Main Outcomes and Measures: Connectivity changes were quantified and compared to determine the association of ON with the visual network.
Results: This study included 18 patients with CIS ON, 11 (61%) of whom were women with a mean (SD) age of 32.83 (8.53) years, and 21 patients with CIS non-ON (11 [52%] of whom were women with a mean [SD] age of 30.86 [7.54] years). With the use of diffusion tensor imaging, reduced diffusivity (mean [SD] fractional anisotropy, 0.35 [0.03] vs 0.38 [0.03]; P < .01) was evident along the optic tracts of patients with ON, suggesting the extension of axonal injury from the damaged optic nerve. Neither the optic radiations nor the splenial fibers showed evidence of loss of integrity.

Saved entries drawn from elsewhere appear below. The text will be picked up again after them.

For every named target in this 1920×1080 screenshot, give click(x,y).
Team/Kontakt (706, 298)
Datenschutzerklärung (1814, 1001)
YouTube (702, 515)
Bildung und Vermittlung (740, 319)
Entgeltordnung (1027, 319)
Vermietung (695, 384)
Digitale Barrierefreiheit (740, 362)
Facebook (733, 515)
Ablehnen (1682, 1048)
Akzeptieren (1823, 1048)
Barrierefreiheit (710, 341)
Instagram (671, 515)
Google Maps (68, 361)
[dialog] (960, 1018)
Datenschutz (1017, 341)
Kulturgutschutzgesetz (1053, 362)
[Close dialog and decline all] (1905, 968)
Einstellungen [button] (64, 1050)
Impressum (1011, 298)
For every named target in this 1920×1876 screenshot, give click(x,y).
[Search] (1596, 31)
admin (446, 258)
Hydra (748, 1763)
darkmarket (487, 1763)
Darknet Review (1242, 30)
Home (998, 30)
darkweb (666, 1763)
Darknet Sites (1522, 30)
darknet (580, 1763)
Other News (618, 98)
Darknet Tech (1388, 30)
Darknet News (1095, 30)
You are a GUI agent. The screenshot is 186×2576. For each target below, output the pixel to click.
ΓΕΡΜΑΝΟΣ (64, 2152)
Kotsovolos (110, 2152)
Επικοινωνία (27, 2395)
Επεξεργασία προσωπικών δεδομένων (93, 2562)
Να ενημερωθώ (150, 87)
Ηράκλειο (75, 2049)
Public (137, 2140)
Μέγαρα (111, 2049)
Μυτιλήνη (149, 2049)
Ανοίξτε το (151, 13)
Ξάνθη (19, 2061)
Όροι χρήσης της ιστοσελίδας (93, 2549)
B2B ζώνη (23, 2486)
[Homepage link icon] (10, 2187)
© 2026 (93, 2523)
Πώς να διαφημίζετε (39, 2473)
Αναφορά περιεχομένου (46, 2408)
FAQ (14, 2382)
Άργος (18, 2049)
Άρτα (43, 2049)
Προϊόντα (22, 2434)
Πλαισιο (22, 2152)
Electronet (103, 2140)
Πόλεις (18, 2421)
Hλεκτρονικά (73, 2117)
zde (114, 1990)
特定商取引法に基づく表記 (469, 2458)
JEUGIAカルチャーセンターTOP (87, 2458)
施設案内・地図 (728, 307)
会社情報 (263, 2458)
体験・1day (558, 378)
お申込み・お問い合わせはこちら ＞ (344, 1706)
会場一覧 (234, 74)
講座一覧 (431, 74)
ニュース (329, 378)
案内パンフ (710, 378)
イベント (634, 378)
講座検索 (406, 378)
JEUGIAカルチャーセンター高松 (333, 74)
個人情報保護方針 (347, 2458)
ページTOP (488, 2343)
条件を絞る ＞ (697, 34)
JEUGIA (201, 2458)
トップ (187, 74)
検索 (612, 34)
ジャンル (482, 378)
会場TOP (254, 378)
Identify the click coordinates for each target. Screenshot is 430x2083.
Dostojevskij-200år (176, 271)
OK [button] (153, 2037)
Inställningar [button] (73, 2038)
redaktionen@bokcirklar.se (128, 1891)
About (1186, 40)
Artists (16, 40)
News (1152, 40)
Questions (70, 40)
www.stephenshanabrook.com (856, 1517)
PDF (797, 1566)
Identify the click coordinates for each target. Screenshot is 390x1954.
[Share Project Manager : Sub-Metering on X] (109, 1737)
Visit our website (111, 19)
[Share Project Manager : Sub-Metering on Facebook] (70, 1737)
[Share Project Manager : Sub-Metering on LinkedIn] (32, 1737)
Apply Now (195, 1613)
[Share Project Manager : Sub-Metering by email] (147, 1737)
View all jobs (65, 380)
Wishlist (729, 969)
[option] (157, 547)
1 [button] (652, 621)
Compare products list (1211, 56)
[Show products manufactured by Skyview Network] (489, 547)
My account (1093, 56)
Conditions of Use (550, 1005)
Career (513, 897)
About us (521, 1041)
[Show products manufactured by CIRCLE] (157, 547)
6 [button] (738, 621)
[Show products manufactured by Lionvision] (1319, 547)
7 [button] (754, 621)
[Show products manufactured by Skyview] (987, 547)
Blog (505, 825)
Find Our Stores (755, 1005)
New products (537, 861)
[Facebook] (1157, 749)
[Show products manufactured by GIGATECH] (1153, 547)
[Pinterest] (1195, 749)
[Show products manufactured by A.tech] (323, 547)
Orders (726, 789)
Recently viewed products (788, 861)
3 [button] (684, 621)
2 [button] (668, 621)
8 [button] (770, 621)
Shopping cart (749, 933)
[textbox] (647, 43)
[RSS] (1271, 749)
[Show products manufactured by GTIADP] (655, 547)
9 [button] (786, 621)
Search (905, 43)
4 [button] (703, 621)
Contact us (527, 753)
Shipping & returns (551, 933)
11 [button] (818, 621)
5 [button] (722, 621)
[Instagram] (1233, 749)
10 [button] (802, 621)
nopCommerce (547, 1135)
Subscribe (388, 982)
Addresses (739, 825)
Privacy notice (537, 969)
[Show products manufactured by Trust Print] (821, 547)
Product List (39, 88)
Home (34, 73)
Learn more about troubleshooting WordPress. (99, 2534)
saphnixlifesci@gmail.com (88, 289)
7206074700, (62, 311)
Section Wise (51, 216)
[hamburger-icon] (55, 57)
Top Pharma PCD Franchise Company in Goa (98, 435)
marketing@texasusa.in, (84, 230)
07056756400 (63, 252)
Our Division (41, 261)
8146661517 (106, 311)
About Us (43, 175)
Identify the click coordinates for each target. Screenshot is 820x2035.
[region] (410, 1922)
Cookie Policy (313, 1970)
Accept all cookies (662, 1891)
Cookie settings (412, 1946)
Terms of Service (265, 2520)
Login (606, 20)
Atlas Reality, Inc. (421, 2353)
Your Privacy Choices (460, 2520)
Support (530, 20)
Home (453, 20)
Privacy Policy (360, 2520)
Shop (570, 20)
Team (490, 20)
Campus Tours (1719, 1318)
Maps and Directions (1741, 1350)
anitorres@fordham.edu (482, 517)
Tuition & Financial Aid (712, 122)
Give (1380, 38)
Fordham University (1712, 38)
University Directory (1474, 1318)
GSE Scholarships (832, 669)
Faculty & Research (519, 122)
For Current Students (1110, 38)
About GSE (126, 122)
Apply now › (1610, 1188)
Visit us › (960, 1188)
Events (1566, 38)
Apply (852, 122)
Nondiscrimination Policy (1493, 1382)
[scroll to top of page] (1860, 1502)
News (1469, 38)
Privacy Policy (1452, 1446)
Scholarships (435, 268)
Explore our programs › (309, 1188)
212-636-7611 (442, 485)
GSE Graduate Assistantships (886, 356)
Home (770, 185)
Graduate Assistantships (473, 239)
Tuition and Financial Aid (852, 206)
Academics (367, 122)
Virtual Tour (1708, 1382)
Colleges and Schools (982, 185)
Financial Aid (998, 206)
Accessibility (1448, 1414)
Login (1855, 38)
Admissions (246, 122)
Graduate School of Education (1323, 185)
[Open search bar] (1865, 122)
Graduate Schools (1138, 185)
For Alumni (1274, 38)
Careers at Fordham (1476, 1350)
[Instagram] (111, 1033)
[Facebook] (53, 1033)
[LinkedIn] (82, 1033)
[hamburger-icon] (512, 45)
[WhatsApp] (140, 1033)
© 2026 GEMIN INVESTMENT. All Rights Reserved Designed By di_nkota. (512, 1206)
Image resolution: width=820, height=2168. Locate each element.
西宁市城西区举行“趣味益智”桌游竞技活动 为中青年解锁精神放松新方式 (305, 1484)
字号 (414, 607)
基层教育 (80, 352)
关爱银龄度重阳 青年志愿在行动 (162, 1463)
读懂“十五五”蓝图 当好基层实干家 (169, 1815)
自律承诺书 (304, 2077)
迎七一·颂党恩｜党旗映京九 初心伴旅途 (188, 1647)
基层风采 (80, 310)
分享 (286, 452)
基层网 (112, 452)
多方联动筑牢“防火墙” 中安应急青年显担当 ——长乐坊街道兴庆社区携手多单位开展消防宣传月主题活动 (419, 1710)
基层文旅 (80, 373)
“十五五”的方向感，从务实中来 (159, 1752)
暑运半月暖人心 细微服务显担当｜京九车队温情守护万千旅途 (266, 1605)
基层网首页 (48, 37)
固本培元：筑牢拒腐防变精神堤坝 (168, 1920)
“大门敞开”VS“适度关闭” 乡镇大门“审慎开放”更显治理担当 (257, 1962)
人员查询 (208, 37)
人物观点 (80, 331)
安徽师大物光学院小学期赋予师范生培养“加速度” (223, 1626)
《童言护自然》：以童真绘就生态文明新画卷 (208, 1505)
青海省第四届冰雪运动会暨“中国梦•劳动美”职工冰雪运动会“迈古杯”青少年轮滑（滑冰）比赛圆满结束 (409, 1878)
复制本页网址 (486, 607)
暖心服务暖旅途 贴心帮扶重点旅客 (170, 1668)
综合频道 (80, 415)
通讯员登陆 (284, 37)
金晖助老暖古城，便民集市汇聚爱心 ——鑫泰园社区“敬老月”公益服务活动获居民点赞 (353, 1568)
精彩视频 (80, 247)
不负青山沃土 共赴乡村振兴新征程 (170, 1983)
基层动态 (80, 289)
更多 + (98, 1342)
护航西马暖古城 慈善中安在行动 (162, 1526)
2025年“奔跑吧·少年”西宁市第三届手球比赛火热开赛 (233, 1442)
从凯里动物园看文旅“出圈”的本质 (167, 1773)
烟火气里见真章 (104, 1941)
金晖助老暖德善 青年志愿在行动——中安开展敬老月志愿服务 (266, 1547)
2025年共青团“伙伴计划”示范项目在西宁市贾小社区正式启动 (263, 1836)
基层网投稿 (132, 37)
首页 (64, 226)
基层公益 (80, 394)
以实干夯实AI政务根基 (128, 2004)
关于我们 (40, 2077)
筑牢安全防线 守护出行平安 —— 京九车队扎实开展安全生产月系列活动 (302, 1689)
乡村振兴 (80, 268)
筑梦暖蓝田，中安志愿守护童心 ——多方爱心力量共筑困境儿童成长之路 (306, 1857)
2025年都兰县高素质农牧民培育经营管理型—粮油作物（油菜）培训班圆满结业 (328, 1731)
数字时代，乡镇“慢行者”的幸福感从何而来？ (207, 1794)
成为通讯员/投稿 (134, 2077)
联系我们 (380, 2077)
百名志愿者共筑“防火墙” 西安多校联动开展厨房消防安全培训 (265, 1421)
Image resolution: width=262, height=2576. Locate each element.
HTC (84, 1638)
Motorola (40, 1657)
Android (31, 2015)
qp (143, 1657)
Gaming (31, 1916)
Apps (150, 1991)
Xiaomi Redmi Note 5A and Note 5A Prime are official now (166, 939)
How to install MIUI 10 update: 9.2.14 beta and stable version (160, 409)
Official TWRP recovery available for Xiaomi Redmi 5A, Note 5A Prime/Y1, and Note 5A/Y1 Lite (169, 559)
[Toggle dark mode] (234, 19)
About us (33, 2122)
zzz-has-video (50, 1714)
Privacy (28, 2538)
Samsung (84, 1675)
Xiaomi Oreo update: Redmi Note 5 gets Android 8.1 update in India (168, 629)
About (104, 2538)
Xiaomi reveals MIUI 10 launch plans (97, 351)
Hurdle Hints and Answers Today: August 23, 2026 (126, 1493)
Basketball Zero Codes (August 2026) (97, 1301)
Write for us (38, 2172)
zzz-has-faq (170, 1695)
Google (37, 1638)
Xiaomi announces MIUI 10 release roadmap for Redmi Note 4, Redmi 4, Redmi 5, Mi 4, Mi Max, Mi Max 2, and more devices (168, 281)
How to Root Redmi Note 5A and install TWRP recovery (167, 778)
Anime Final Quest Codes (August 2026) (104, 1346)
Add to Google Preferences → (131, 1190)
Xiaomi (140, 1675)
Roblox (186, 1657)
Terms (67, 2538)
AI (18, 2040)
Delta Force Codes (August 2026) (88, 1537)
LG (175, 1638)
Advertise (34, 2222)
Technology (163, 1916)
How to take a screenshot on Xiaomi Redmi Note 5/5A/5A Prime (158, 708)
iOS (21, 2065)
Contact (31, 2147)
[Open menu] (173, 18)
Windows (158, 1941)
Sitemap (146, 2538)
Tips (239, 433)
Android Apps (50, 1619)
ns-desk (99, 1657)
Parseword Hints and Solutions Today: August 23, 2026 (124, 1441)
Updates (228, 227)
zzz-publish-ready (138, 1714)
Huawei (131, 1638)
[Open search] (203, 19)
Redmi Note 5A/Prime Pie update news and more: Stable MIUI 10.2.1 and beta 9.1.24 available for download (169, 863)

Yet, in the presence of an intact postgeniculate anatomical network, the functional connectivity within the visual network was higher in the ON cohort. Functional connectivity observed in cortical motion-related areas was inversely correlated with the visual evoked potential-measured conduction velocity (r = -0.59; P < .05).
Conclusions and Relevance: In this cohort, local optic nerve demyelinating damage does not affect distant wiring, but even in the presence of an intact anatomical network, functional modification may occur. These functional network changes may be part of the recovery process, but further research is needed to elucidate this process.